Accidentally emailed? I stare up at her.
She cocks her head to the side and gives me a sardonic look. “Do you have a better explanation in mind?”
I mutter “No.” For being my younger sister, she’s such a bossy, little thing sometimes. I do a finger signal for her to continue.
“- and I sincerely apologize for any negative mind-set I might have caused by it. Thank you for your kind understanding. Sincerely, Tara Olu-Browne.”
I click send and bite my index fingernail frenetically.
“Don’t worry,” Tolani’s deep voice pipes up. “Let’s go to sleep. Chances are, he’s asleep too. He probably won’t read both emails until tomorrow morning.”

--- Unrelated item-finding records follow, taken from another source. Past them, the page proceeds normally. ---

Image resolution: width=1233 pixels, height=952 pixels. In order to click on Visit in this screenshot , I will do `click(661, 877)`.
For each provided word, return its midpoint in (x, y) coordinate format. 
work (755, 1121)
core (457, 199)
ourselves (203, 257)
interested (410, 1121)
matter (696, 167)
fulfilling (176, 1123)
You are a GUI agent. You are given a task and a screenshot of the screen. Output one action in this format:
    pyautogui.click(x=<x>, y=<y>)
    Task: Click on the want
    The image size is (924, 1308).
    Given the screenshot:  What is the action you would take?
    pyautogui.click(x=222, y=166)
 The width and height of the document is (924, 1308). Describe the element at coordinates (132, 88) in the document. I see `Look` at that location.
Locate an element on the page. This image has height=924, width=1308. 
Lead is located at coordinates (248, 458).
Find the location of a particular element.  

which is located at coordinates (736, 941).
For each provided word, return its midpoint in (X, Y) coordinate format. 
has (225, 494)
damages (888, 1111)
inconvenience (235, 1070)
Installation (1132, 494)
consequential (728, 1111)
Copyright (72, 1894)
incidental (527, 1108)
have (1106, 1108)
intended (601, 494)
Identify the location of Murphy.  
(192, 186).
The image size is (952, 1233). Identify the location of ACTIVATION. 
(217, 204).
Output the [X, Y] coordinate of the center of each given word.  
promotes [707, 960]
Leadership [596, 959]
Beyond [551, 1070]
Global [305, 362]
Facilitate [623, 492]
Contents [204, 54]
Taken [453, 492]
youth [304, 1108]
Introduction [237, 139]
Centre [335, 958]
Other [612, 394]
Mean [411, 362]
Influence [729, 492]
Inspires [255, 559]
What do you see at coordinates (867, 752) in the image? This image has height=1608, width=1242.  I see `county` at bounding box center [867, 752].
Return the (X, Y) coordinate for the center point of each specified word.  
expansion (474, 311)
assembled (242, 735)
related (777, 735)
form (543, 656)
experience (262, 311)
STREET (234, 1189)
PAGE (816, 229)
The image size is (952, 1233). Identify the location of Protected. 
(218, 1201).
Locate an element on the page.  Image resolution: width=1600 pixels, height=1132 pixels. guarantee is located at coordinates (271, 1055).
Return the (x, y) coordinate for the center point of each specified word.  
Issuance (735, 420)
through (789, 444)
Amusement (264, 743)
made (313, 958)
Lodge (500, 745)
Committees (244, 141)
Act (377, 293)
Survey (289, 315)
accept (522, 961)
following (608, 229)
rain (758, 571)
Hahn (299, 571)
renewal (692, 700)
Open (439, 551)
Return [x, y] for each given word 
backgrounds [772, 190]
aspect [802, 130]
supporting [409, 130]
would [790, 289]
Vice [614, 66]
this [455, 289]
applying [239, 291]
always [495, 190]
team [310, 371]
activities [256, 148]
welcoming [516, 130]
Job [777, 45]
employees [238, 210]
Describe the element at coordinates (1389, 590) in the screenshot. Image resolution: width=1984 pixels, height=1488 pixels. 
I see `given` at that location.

As if on cue, a ping noise emanates from my laptop. My eyes widen at the sound, but it’s not just me. It’s the rest of my family.
It’s an email. From Jimi!
With a pounding heart, I open it.
Tara, no negative mind-set here. I quite enjoyed your synopsis, and the first two chapters of Lagos Blues. Can’t wait to read the rest of the MS. Keep up the good work.
President, Akintaylor Enterprises.
“Well?” I hear mummy whisper behind me, and I’m now aware that I’ve been holding my breath. Mummy has read the email too and appears calmer.
I grunt out my relieved sigh, as does my three sisters.
“No negative mind-set,” I murmur, and briefly, I wonder what that means. I’m not sure if it’s the huge amount of relief I suddenly feel, or maybe it’s the residue of mortification that still haunts my brain, but I find myself resting my head on the table, and as I do, the strangest emotion overtakes me and I erupt in the loudest, most primitive laughter I’ve ever expressed in my life.